Material for this task
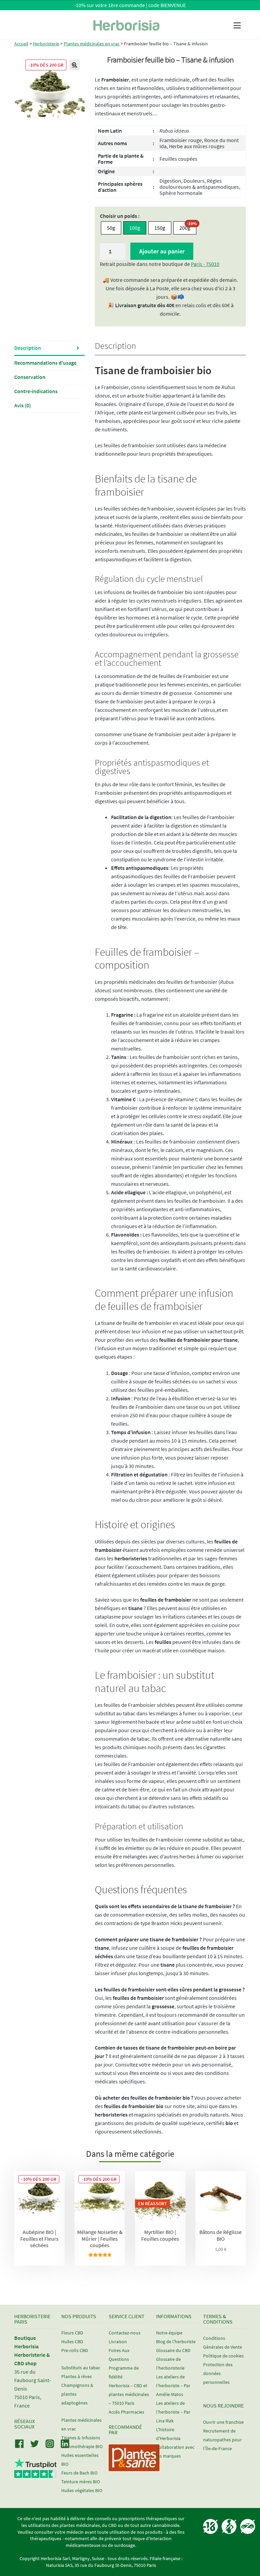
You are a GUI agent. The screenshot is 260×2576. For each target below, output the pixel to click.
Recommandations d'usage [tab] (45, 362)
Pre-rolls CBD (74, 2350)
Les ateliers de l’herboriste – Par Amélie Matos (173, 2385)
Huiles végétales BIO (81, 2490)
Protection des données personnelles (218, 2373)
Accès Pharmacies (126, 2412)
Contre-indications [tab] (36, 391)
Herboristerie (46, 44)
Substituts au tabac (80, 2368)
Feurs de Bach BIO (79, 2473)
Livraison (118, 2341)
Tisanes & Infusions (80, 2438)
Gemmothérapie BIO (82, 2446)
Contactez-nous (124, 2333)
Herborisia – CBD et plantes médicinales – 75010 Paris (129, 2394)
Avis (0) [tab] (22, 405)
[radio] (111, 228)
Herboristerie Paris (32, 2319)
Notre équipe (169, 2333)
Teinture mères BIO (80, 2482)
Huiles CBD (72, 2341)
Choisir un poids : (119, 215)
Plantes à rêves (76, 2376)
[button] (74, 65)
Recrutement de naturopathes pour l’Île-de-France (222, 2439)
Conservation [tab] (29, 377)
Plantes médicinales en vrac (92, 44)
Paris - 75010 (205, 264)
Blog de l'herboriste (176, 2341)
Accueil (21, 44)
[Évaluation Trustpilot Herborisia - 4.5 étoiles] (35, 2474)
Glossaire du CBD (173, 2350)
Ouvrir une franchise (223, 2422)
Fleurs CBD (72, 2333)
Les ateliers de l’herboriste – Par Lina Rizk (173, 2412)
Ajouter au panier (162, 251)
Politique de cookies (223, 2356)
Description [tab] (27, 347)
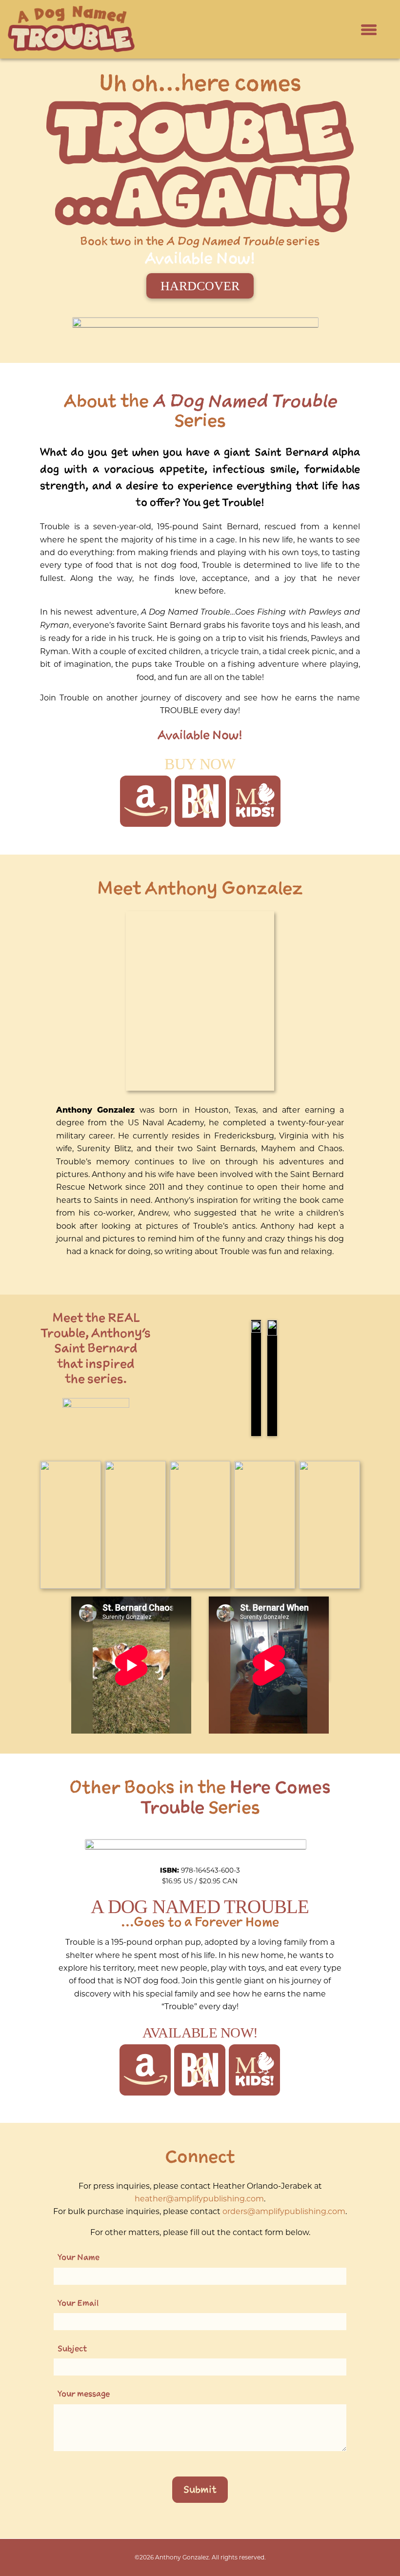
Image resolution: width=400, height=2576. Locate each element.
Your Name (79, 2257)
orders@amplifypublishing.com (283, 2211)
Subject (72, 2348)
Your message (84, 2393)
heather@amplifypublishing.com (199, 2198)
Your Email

Task statement
Lines that contain "amplifypublishing" are the result; find them in the entries above and copy each one.

Reply to the task
orders@amplifypublishing.com (283, 2211)
heather@amplifypublishing.com (199, 2198)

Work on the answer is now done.